In June 2013 Dad and I started an Instagram passion project together which turned out to be so special for both of us: @dadsdiscdelights. The first photo on this account was Dad with Miles Davis (of course!). Dad would select an album he loved from his collection and write about it, and I would shoot the photo. We spent hours together in his music room, pushing all the furniture out the way so I could shoot with depth where needed. We continued this project together up until he sadly passed away, and I have continued to run the account to pass on the wisdom and passion he shared with me.
Even though he passed only eight years ago, I think he would be amazed by how speaker technology and design has progressed during that time. The sound of Dad’s vinyl on my Ruark MR1 system is astonishing. They sound larger than they are with good bass and a delicious treble. I’ve tried several musical styles: Sufjan Stevens and his feats of orchestration sang through. Elbow’s One Day Like This sounded majestic. But jazz…jazz always inspired my Dad - whether it was Jelly Roll Morton, Gerry Mulligan, or Gil Evans - so for Dad I stuck on his first pressing of Miles Davis ‘Kind of Blue’. The sound of Dad’s favourite track ‘So What’ knocked me out – amazing tonality from the MR1s and a hint of magic. I wish Dad was here to experience this sound again. But I know if he did, he would describe it with a word he often used: tasty.

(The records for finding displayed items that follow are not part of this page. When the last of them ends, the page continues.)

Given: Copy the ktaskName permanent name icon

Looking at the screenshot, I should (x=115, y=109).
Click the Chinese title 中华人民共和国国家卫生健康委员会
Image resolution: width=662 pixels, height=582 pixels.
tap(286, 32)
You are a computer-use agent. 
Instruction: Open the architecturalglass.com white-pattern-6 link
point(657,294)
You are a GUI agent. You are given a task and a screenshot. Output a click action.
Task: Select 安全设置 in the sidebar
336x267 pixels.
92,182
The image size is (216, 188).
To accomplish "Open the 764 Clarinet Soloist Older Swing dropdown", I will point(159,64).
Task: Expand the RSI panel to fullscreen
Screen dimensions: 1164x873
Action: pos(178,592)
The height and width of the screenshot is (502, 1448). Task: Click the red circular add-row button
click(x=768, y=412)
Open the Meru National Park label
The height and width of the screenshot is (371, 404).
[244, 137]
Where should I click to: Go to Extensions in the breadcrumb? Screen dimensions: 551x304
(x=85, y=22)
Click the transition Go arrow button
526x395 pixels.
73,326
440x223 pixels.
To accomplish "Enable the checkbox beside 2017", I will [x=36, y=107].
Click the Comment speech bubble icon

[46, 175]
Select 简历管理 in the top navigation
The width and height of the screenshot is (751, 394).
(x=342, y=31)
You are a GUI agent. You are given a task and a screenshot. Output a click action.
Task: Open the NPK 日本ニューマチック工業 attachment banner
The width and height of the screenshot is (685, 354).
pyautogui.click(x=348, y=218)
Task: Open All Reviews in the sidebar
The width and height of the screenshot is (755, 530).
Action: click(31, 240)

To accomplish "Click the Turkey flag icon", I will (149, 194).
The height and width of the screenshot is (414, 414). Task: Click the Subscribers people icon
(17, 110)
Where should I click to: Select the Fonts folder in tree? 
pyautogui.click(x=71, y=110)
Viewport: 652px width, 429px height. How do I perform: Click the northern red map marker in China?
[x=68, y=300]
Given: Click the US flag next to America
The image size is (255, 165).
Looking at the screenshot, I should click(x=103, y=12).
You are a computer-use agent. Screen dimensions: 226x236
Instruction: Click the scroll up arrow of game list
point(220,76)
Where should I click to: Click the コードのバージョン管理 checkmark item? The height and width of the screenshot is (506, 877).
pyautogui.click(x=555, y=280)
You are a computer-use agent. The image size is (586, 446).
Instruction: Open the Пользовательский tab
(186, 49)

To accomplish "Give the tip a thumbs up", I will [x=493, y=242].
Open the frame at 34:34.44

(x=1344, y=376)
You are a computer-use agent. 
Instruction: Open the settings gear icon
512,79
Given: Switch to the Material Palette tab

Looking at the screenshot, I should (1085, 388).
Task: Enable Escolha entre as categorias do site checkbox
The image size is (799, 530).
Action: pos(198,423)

I’ll leave you with a few rules of thumb that I’ve learnt over the years to help you get the best turntable/speaker set-up:
- Have a stable, heavy, and flat surface to put your record player on
- It’s better that your speakers and record player don’t share the same surface to avoid the passing of vibrations from the speakers though to your turntable.
- Speakers should be placed at roughly ear height from your chosen listening position. If you’re sitting on the sofa, your speakers should be around the height of your ears when sat down.
- You should also make sure that your speakers are not flush against a wall.